Posted by: Dewi Evans (wonderwelsh)
Posted at: December 11th, 2006 12:32 am (UTC)

I see what you mean. But I think that, while Doctor Who would claim take that hope and run with it, Torchwood's outlook seems to be that 'within reach of it' is about as far as we can ever get - there are limits to human perception, because there are limits to human perception. Even the Torchwood team are affected by the limited outlook of the world at large, which they constantly have to return to. I'm not saying either show is right, but the way each show favours one point of view over the other is very much indactive of its overall tone. If you think about its plot, Love and Monsters is potentially far more devastating, but somehow ends up being the more positive of the two!

Posted by: parrot_knight (parrot_knight)
Posted at: December 11th, 2006 01:00 am (UTC)

I was watching 'The Impossible Planet'/'The Satan Pit' earlier, and was struck by how the Doctor's blithe faith in humanity seems at odds with all the jealousies and insecurities displayed by the sanctuary base crew. The difference between the two series is that there is no Doctor; the nearest we have to him is Captain Jack, who fears and suspects the abilities that place him near to godhood. The Doctor reaches out to humanity, which he has never known, but Jack mourns what he has lost, being caught in a sort of eternal death.

Posted by: parrot_knight (parrot_knight)
Posted at: December 11th, 2006 09:45 am (UTC)

A fatalistic visual gag, of course, is Gary's orange anorak, done up like South Park Kenny's parka, in the return visit to the Happy Cook.

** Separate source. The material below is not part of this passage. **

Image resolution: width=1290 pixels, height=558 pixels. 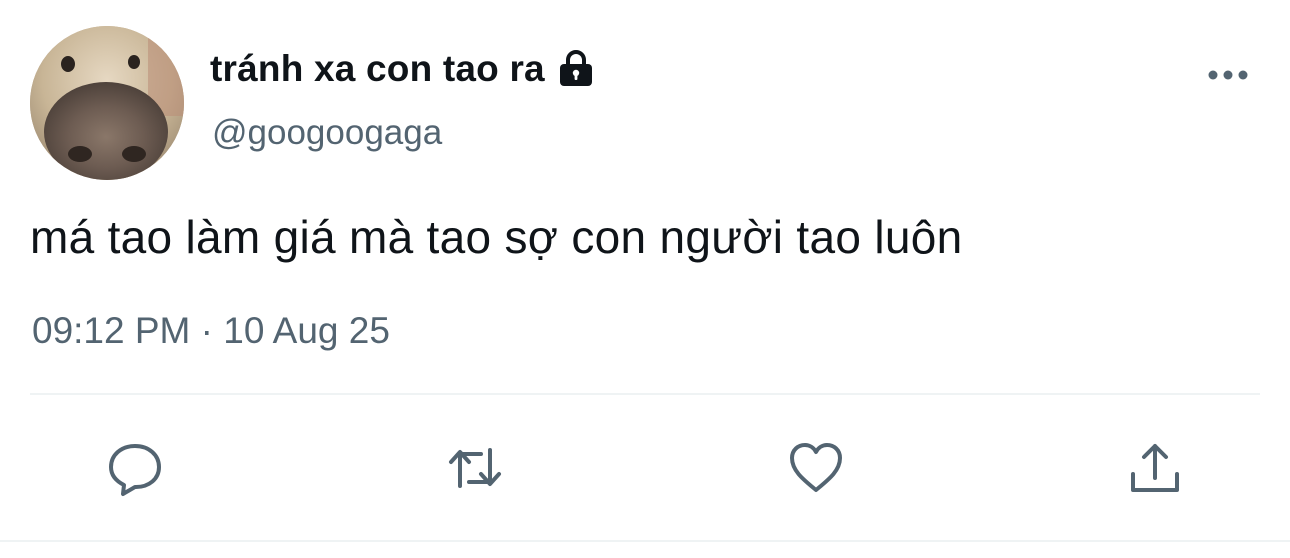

Posted by: Pellegrina (pellegrina)
Posted at: December 11th, 2006 12:12 am (UTC)

I've enjoyed most of Torchwood so far, but thought this episode was the weakest of those i've seen--especially after watching the start of season 2 of Battlestar Galactica! It was a tolerably good piece of television, and even moving in parts (chiefly when Eugene's crying mother looks out the window and doesn't see him). But as usual the Moral Message was carved with a heavy hand, and we've definitely been here before. For all rhe celebration of the mundane, by the third iteration of banana milkshakes the viewer might note that the people preaching this wondrous message are media celebrity types whose life offers escapes from mundanity that are closed to the likes of Eugene's family, so that it verges on Let Them Eat Cake. Whatever that elusive element is that keeps me interested in Torchwood (and it's not just John Barrowman, honest guv), it was entirely missing from this episode.

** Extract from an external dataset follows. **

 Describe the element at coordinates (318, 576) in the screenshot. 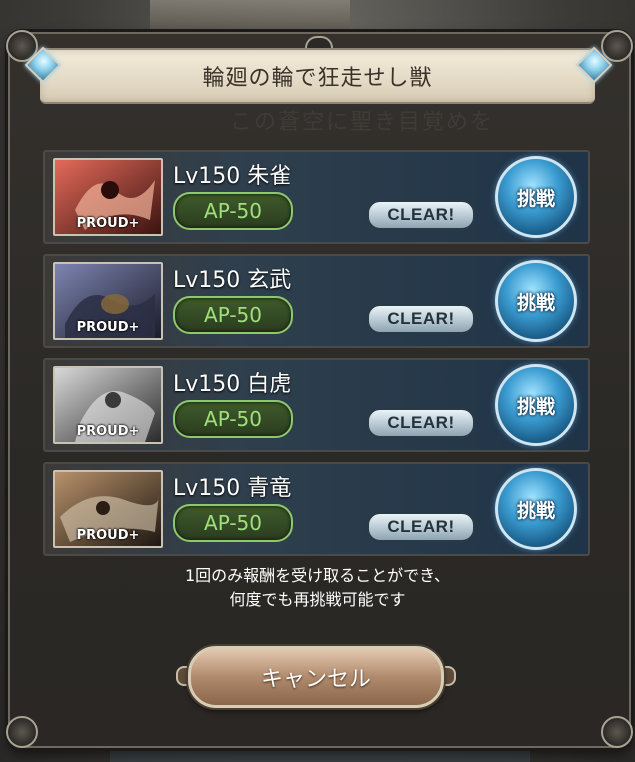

Posted by: parrot_knight (parrot_knight)
Posted at: December 11th, 2006 12:21 am (UTC)

I think that the media celebrity types are painfully aware of their limitations, hence episodes like this; and I thought the moral message was carved rather lightly this week.

Posted by: ((Anonymous))
Posted at: December 11th, 2006 04:09 pm (UTC)

We watched the Eccelston Dr Who on DVD, and are also watching BG. I must say I think BG is far superior - a much more substantial piece of drama! I'm really enjoying it, whereas Dr Who just bored me really. (Sorry if that is heresy on these pages!!) - Neuromancer

Posted by: parrot_knight (parrot_knight)
Posted at: December 12th, 2006 08:27 pm (UTC)

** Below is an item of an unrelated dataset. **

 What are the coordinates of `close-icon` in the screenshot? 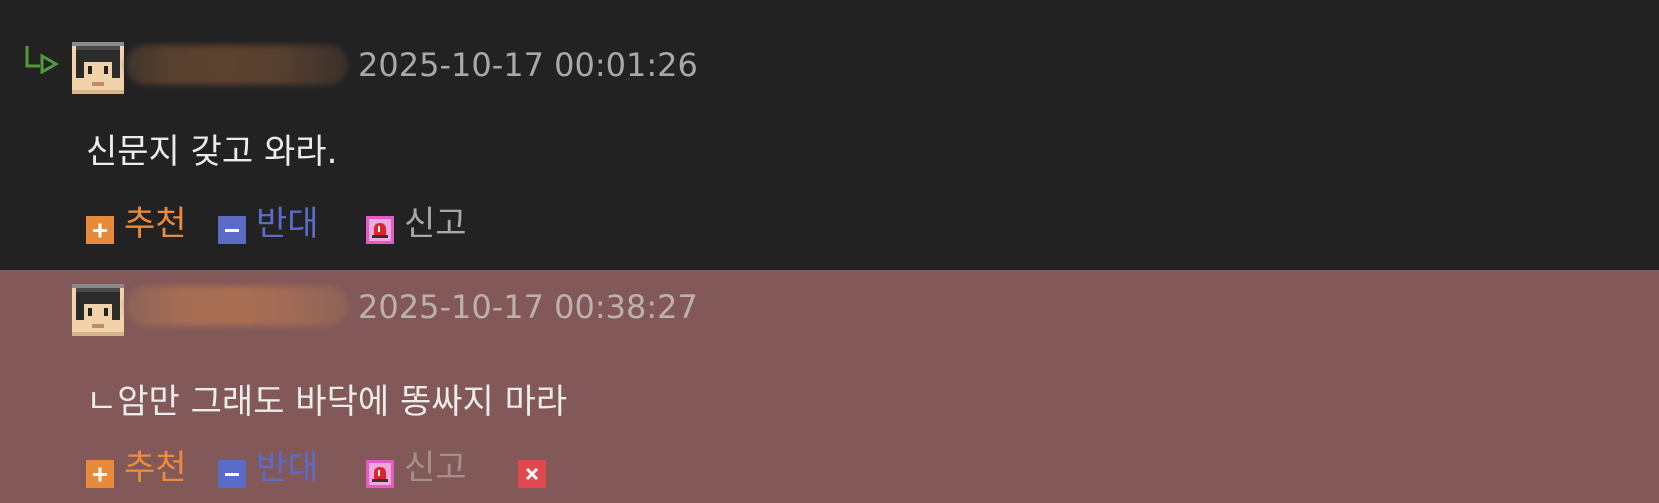 It's located at (532, 474).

I've only seen one episode of Battlestar Galactica and couldn't really tell what was going on. Perhaps watching one episode about two-thirds of the way into the first series wasn't a good idea.

We are not comaring like with like, of course; the makers of the series expect them to be watched by different demographic mixes. That's a distinct issue from whether they are substantial pieces of drama, I agree: but I'd argue that both can be.

Posted by: ((Anonymous))
Posted at: December 13th, 2006 02:08 pm (UTC)

I've only seen the pilot of BG, and that is pretty awesome.
No idea if the series keeps it up, and currently no time to find out.

But I agree it is a completely different animal from Dr Who (old or new), which will have to be judged on its own terms.